Francs-Maçons et Résistants

Je ne vais pas développer un historique de la Franc-Maçonnerie dans la Résistance. Une documentation assez variée est disponible sur ce sujet. Je vais m’appliquer à mettre en lumière ce qui dans  » l’Esprit  » de la Franc-Maçonnerie a permis de rester déterminé et de pouvoir supporter la souffrance et le combat.  » Seul demeure ce que l’Homme a accompli à la cime de son âme  » a écrivit l’instituteur Georges Lapierre, franc-maçon, mort à Dachau.

Fait unique dans notre histoire, la Résistance se caractérise par une mobilisation combative de bons citoyens généralement pacifiques mais dans un élan unitaire non destiné à l’héroïsme mais marqué par les aspects spécifiques de la clandestinité et du courage, et où toutes les formes et profondeurs des différentes spiritualités dont certaines ont été évoquées, ont aidé à faire le choix, aidé et soutenu ceux qui se réclamaient de cette spiritualité face à l’adversité.

De la libre pensée aux différents théismes, aux religions révélées ou à quelques croyances que ce soit, des femmes et des hommes ont trouvé en eux la force spirituelle d’inverser les plus fondamentaux des droits de l’Homme c’est-à-dire de placer la Liberté avant la Vie, de façon à affirmer le refus de la défaite et de l’ignominie. L’inadmissible se trouvait face à la Liberté.

Le franc-maçon puise sa force d’âme dans une éthique commune à toutes les croyances fondées sur des messages forts venus d’initiés à travers les âges. Alban VISTEL, le libérateur de Lyon, parlait dans son livre d’ » une primauté éthique  » dans la philosophie politique de la Résistance, message commun à beaucoup car la morale est proche de l’Esprit quand elle va jusqu’à l’éthique par la voie de la culture et de la justice – cela pourrait être une parole de Paul Ricoeur.

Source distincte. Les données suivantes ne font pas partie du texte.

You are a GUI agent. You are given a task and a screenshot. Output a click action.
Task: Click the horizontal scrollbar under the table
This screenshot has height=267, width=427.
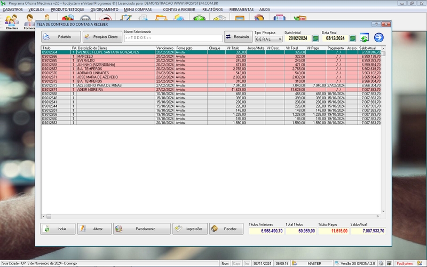(214, 216)
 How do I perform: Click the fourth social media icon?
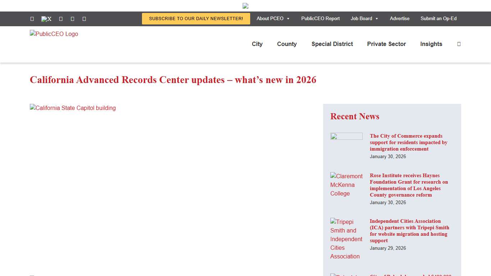pyautogui.click(x=72, y=19)
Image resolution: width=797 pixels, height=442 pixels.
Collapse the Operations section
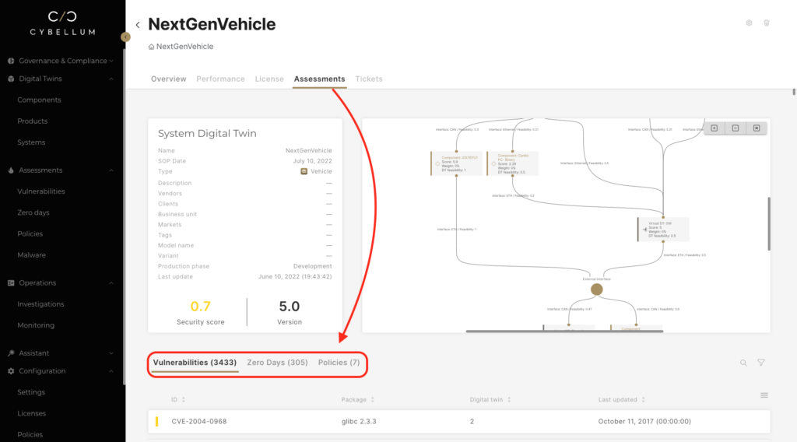(x=111, y=283)
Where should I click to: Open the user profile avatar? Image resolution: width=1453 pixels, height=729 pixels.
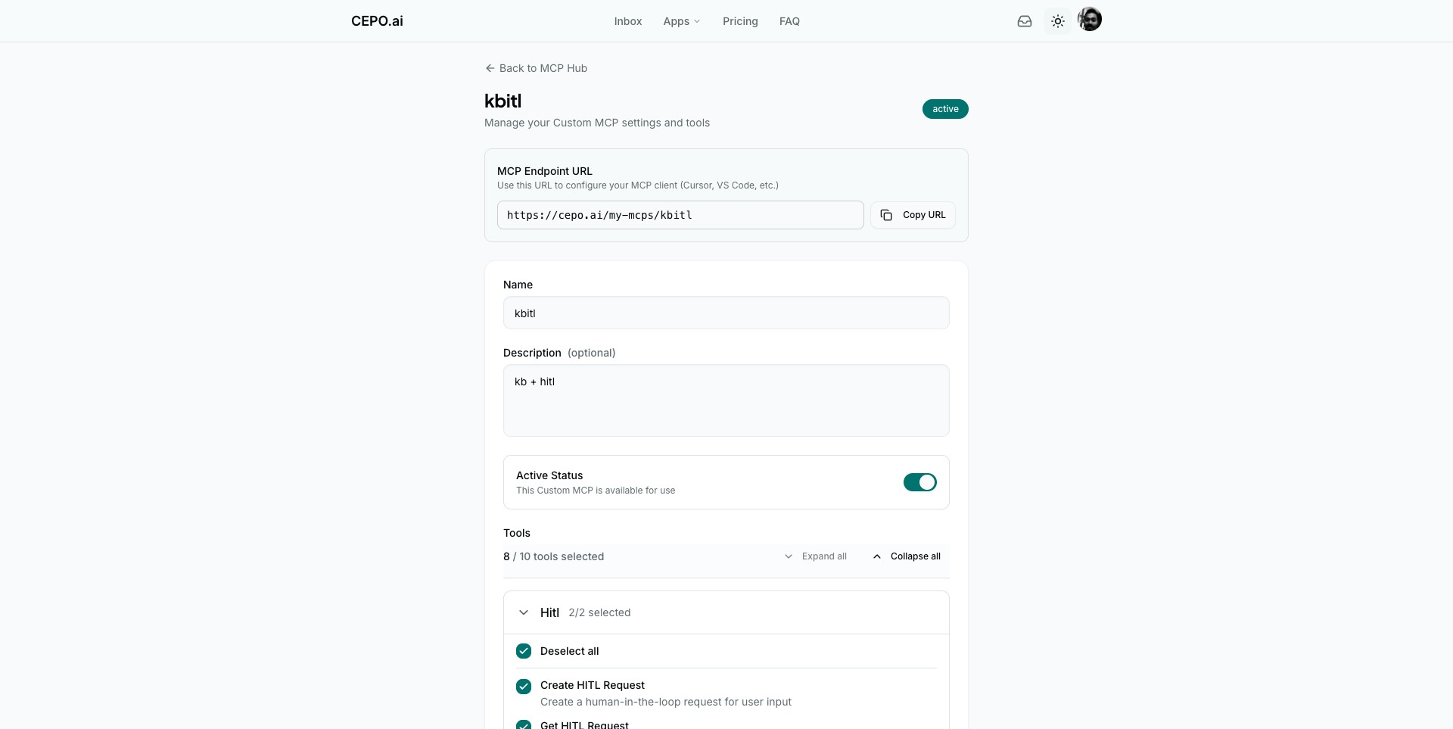pyautogui.click(x=1089, y=20)
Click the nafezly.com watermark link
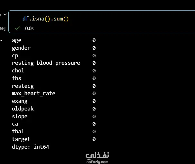Screen dimensions: 195x164 tap(97, 162)
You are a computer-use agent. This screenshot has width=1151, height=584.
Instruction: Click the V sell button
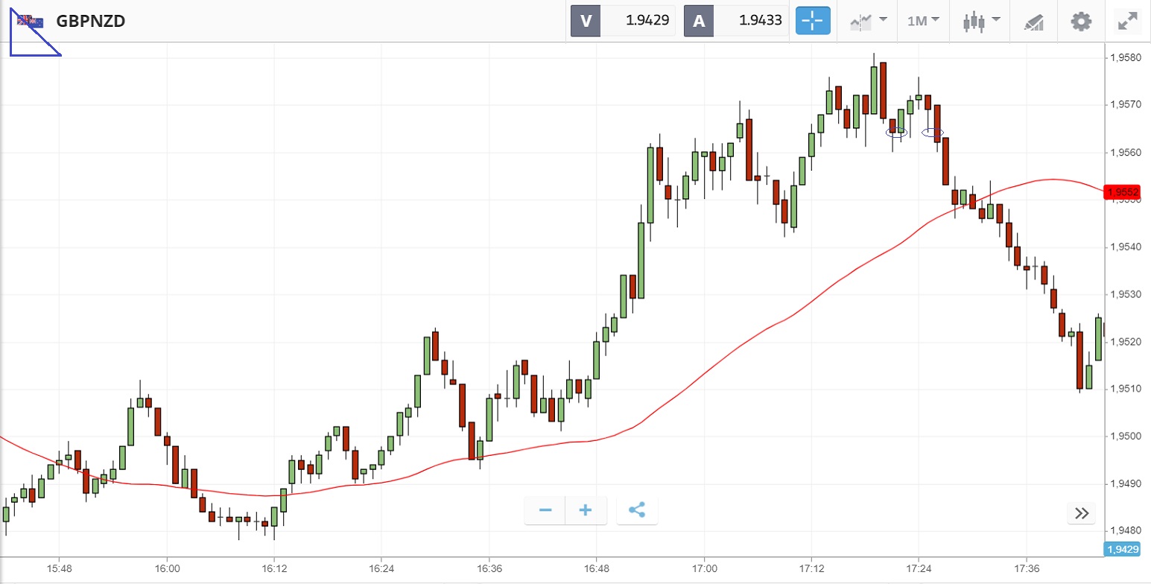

Celui qui se dit initié partage aussi l’espérance. Elle est spirituellement plus forte que l’Espoir mais elle est là. C’est une vertu très chrétienne, terriblement bien chantée par Péguy et qui n’est quelquefois qu’aussi ténue que la bougie de Bachelard, mais qui demeure ce rayon qui reste allumé quand tout devient ténèbres. L’initié a en lui une foi, qui est une totalité intérieure d’exaltation, dans le sens des valeurs de la vie qui fait dire au populaire qu’elle peut renverser des montagnes. La foi se vit et se ressent de différentes façons toutes personnelles, mais elle devient un élan pour tous et qui permet d’aller plus loin, s’il le faut. Elle se puise dans la connaissance et l’approfondissement de soi. L’initié seul et avec les autres s’est discipliné vers les connaissances et aspire à la Connaissance avec un grand C pour tenter d’acquérir, malgré le doute, les moyens d’une recherche sur le monde et sur soi-même. Ce travail est une règle, c’est aussi un devoir. Il faut connaître le devoir pour qu’il s’impose avec des impératifs quasi kantiens. C’est le devoir pour le devoir seul.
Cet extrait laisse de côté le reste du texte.